TASK DESCRIPTION -> Collect every line of the data that contains the word "Expand".

(Entries on where items appear)
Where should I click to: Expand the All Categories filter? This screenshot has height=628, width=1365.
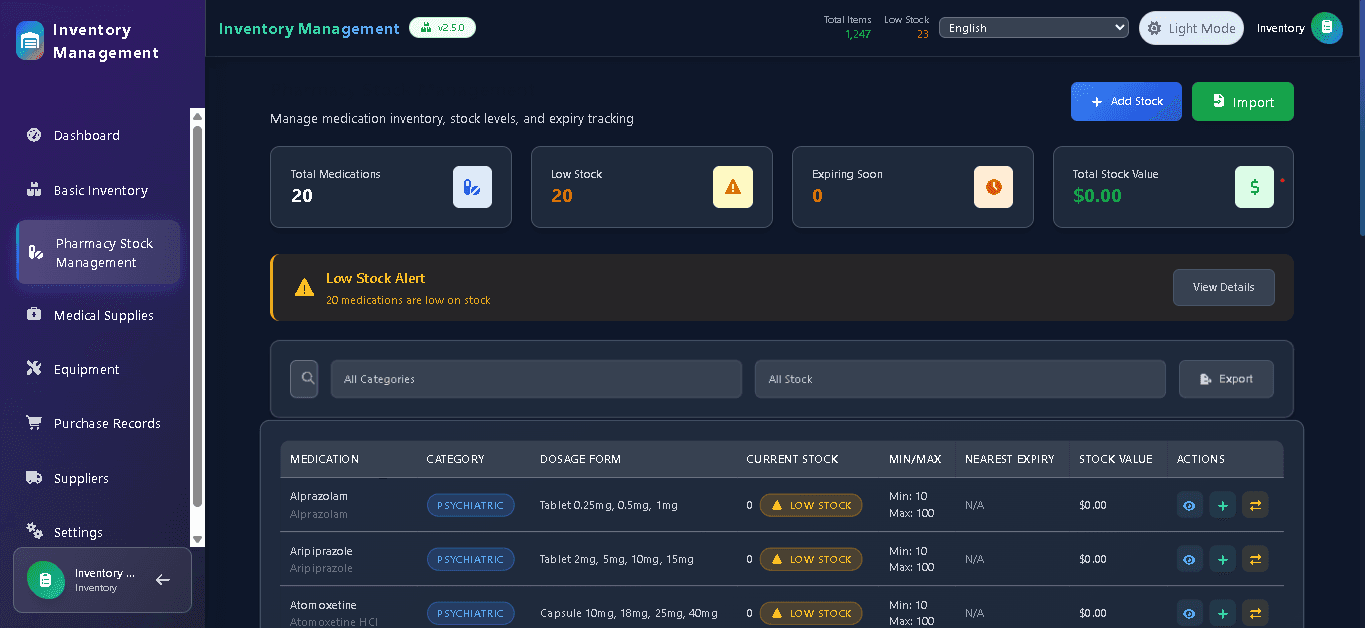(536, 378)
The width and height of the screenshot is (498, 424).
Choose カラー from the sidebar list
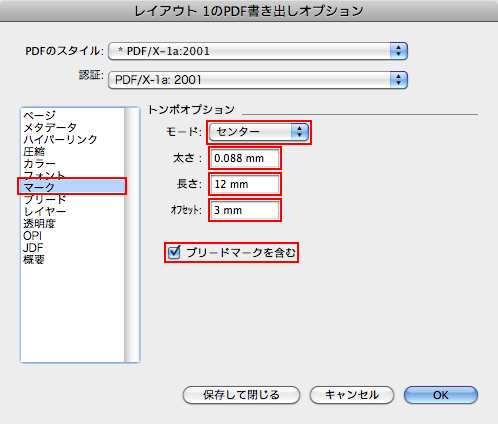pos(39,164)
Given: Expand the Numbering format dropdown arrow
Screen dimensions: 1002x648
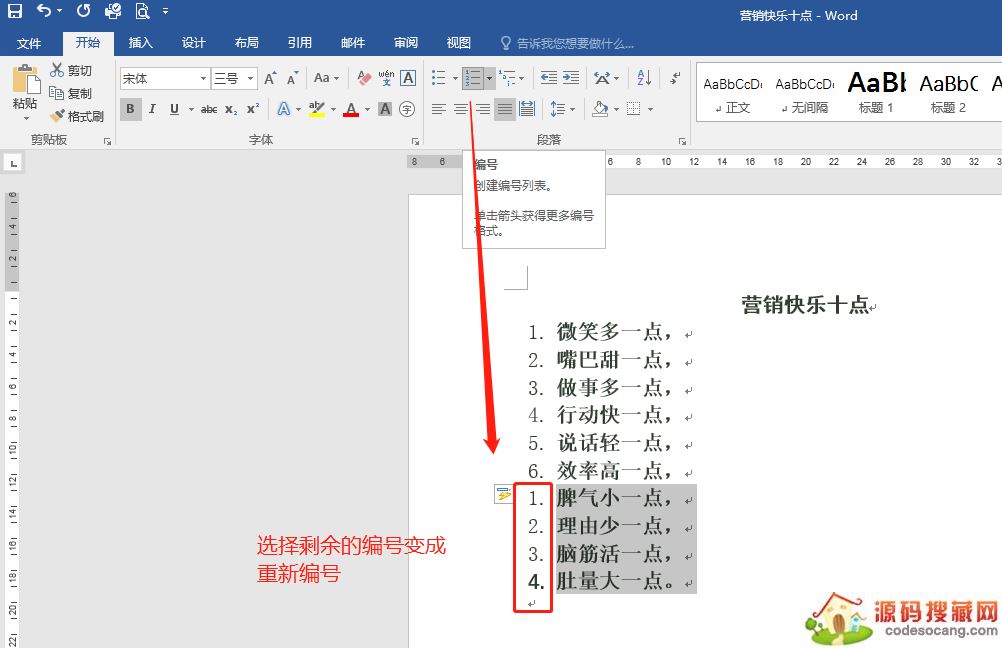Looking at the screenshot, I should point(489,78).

EXERCISE ANSWER ->
Where should I click to: Expand the All Categories filter? This screenshot has height=628, width=1365.
Given: Expand the Numbering format dropdown arrow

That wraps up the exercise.